Existe la creencia de que las várices y las arañas vasculares aparecen principalmente por el uso de tacones o por razones estéticas. Sin embargo, el flebólogo César Catana explicó que se trata de manifestaciones de una enfermedad venosa que está vinculada principalmente a factores genéticos y al funcionamiento del sistema circulatorio.

Las várices son venas dilatadas y tortuosas que suelen aparecer en las piernas y se vuelven visibles bajo la piel. Según el doctor Catana, pueden generar síntomas como pesadez al final del día, ardor, cansancio en las piernas, calambres nocturnos o hinchazón, y una dificultad en el retorno de la sangre hacia el corazón.

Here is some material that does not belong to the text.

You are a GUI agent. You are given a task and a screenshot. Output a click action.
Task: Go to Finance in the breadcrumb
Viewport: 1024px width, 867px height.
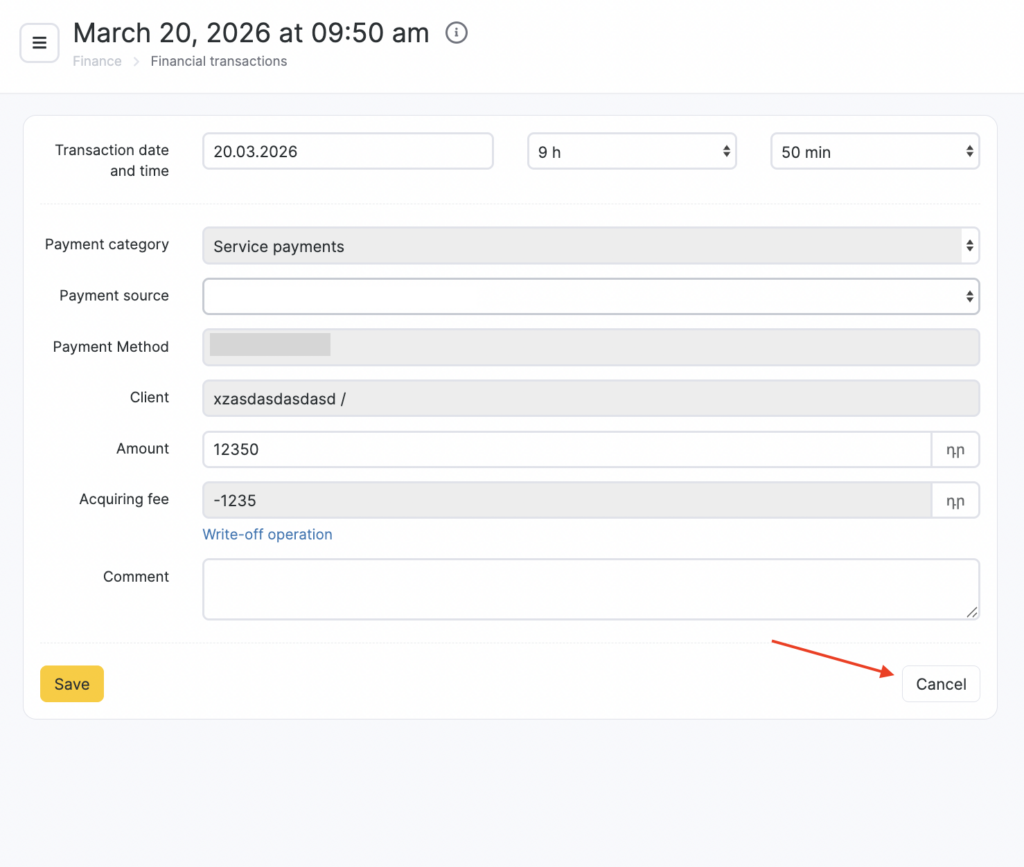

Las arañas vasculares, en cambio, son venas pequeñas y superficiales que se observan como líneas rojizas o azuladas similares a una telaraña. En muchos casos generan preocupación por su aspecto visual, aunque también pueden ser una señal inicial de alteraciones en el sistema venoso.

El profesional explicó que el sistema venoso cuenta con válvulas que ayudan a que la sangre circule desde las piernas hacia el corazón. Cuando estas válvulas no funcionan correctamente, la sangre puede acumularse en las venas, lo que provoca su dilatación y la aparición de várices.

La genética cumple un papel importante en el desarrollo de esta enfermedad, incluso en personas jóvenes. Si existen antecedentes familiares, aumenta la probabilidad de presentar debilidad en las paredes venosas o en sus válvulas. “Muchas veces el paciente se pregunta ¿por qué me ocurre a mí si soy joven y me cuido? La respuesta con frecuencia está escrita en la historia familiar”, destacó el especialista. A esto pueden sumarse factores como permanecer muchas horas de pie o sentado, el sedentarismo, el sobrepeso y algunos cambios hormonales.

En cuanto al tratamiento, uno de los procedimientos más utilizados es la ablación endovenosa con láser. Esta técnica, indicó el profesional, consiste en introducir una fibra láser dentro de la vena afectada para generar calor controlado que cierre la vena dañada y permita que la sangre circule por otras venas sanas. Con el tiempo, la vena tratada es absorbida por el organismo, con una tasa de éxito del 98% en las venas tratadas.

Dijo además que, aunque la vena tratada no vuelve a abrirse, la enfermedad venosa es crónica, con los años pueden aparecer nuevas várices en otras venas, especialmente en personas con predisposición genética.

Sobre el uso de tacones altos y ropa ajustada, el flebólogo señaló que no son la causa directa de las várices. Sin embargo, pueden favorecer su aparición o empeorar los síntomas en personas predispuestas. Los tacones modifican la postura y pueden dificultar el retorno de la sangre, especialmente si se utilizan durante muchas horas, la ropa muy ajustada también puede comprimir ciertas venas y ralentizar la circulación de la sangre.

El especialista en tratamientos para las venas señaló que reconocer a tiempo los síntomas y consultar ante los primeros cambios visibles en las venas es importante para evaluar el estado del sistema venoso y definir el tratamiento adecuado contra las arañas y várices.